Anyway, I recently bought a bottle of Rimmel’s Black Satin polish which set me back around $3 (a saving of $15 or $147 depending on how you want to look at it). It’s a great, deep black and looks more chic than goth. For black with a little glitz I can also recommend Nars’ Orpheus, a black with micro-particles of scarlet glitter, which I’ve been wearing for several years. I don’t find Nars nail varnishes the most long-lasting but I love the colors so can forgive them their lack of longevity.



The question of whether you have a shopping issue can probably be safely answered if you go to an unveiling for an installation and, instead of looking at the art (which wasn’t that great), you end up shopping. Alright I should probably have known what was going to happen, especially as the event was happening at one of my favorite stores. I am exceedingly happy with my purchases though...
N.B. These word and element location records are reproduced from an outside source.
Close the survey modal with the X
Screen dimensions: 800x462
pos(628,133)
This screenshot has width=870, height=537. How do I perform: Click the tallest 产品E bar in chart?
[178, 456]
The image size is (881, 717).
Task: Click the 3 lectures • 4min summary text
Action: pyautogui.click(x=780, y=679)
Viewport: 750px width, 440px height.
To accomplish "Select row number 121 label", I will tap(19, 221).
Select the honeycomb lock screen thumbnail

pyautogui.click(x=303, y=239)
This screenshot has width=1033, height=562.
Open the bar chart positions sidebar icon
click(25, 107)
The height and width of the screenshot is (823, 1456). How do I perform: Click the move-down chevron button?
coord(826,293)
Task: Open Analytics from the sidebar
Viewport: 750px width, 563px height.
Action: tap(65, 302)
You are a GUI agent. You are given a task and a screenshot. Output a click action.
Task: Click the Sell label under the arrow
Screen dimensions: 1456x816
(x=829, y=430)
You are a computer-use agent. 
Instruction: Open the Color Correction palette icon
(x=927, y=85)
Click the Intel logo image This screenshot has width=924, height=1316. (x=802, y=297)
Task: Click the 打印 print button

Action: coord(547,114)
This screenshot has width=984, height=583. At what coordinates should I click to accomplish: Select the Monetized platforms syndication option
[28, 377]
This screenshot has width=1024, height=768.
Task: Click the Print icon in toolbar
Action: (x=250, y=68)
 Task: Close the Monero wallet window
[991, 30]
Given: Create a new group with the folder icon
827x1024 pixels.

1) A tie neck plaid shirt by Karen Walker. I’ve been a fan of the New Zealander’s designs for years but have had problems finding anyone who stocked her clothes in the U.S. Now that she has started showing at New York fashion week I’m hoping that her clothes will be more available. This shirt wasn’t from the current collection, which means the additional bonus of it being about 30% of the regular price, but it has (to me at least) a timeless quality. As I’ve previously only viewed them from afar this is my first Karen Walker piece and I am very impressed by the quality and details. The high, stand-up collar is kept that way by three tabs sewn to the underside, through which the tie passes...another nice detail is that the buttons are stamped “k.”...and the fabric is incredibly soft.
2) A shawl/scarf by Harald. Once again, this is a first for me from this specific designer. I liked Robert Geller’s work for Cloak menswear. Cloak was one of those designers where I liked pieces of the collections but not necessarily the whole and Harald seems to be the same...though with Harald a higher percentage fall into the like column. On a whole, I preferred the Spring/Summer collection but the scarf is one of the Fall/Winter items that I really like (some would I argue that I never met a scarf I didn’t like but I would like to think that I am slightly more choosy). As it appears to be based on a kahfiyah scarf I am slightly curious how it will be received in the current political climate...we shall see.


And the winner is...

I just received a link to these rosettes and prize ribbons by Jessica Grindstaff. It's like My Little Pony was ambushed by the goths. What's not to love? They can be purchased at www.ravinstyle.com OR they could be added to the craft project list. The rosettes themselves are relatively easy to make so probably the hardest part will be finding just the right "object" to add.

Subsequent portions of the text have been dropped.